Special considerations
• Determine if patient is sensitive to other corticosteroids.
• Use only prednisolone sodium phosphate for I.V. administration. When administering as direct injection, inject undiluted over at least 1 minute. When administering as intermittent or continuous infusion, dilute solution according to manufacturer’s instructions. Use D5W or normal saline solution as diluent for I.V. infusion.
• Always adjust to lowest effective dose.
• Monitor patient’s weight, blood pressure, and serum electrolyte levels.
• Monitor patient for cushingoid effects, including moonface, buffalo hump, central obesity, thinning hair, hypertension, and increased susceptibility to infection.
• Prednisolone salts (sodium phosphate and tebutate) are used parenterally less often than other corticosteroids that have more potent anti-inflammatory action.
• Drug may be used for alternate-day therapy.
• Most adverse reactions to corticosteroids are dose- or duration-dependent.
• Give oral dose with food when possible to reduce GI irritation. Patient may need medication to prevent GI irritation.
• Give I.M. injection deeply into gluteal muscle. Rotate injection sites to prevent muscle atrophy. Avoid S.C. injection because atrophy and sterile abscesses may occur.
• Prednisolone acetate and tebutate aren’t for I.V. use.
• Unless contraindicated, give low-sodium diet that’s high in potassium and protein. Administer potassium supplements as needed.
• Drug may mask or worsen infections, including latent amebiasis.
• Gradually reduce dosage after long-term therapy.
 ALERT After abrupt withdrawal, patient may experience rebound inflammation, fatigue, weakness, arthralgia, fever, dizziness, lethargy, depression, fainting, orthostatic hypotension, dyspnea, anorexia, hypoglycemia. After prolonged use, sudden withdrawal may cause acute adrenal insufficiency and death.
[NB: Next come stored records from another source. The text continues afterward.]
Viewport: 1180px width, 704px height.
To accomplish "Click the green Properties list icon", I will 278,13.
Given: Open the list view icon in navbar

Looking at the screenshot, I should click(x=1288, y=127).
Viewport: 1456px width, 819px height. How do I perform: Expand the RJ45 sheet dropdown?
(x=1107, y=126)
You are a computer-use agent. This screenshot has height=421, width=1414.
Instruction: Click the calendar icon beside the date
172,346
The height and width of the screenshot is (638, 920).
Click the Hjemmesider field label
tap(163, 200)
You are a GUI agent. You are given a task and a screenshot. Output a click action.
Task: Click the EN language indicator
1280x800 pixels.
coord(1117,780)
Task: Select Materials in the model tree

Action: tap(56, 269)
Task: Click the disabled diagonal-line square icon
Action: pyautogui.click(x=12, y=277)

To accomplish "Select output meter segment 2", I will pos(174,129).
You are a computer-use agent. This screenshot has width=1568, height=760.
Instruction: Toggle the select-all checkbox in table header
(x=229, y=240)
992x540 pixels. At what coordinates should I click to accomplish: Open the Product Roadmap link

 ALERT Don’t confuse prednisolone with prednisone.
• Prednisolone suppresses reactions to skin tests; causes false-negative results in the nitroblue tetrazolium test for systemic bacterial infections.
• Watch for depression or psychotic episodes, especially during high-dose therapy.
• Diabetic patient may need increased insulin. Monitor blood glucose levels.
Pediatric patients
• Prolonged use of adrenocorticoids or corticotropin may suppress growth and maturation in children and adolescents.
Geriatric patients
• Elderly patients may be more susceptible to osteoporosis with long-term use.

Patient education
• Tell patient not to stop drug abruptly or without medical approval.
• Instruct patient to take oral form of drug with food or milk.
• Tell patient symptoms of early adrenal insufficiency: fatigue, muscle weakness, joint pain, fever, anorexia, nausea, dyspnea, dizziness, and fainting.
• Instruct patient to carry or wear medical identification indicating his need for supplemental systemic glucocorticoids during stress. It should include prescriber’s name, name of drug, and dosage taken.
• Warn patient on long-term therapy about cushingoid effects (moonface, buffalo hump) and the need to report sudden weight gain or swelling.
• Tell patient to report slow healing.
• Advise patient receiving long-term therapy to consider exercise or physical therapy. Advise him about vitamin D or calcium supplement.
• Instruct patient to avoid exposure to infections and call if exposure occurs.
• Tell patient to avoid immunizations while taking drug.
• Advise patient to be aware of signs of infection; some of these signs may be masked during drug use.

Reactions may be common, uncommon, life-threatening, or COMMON AND LIFE THREATENING.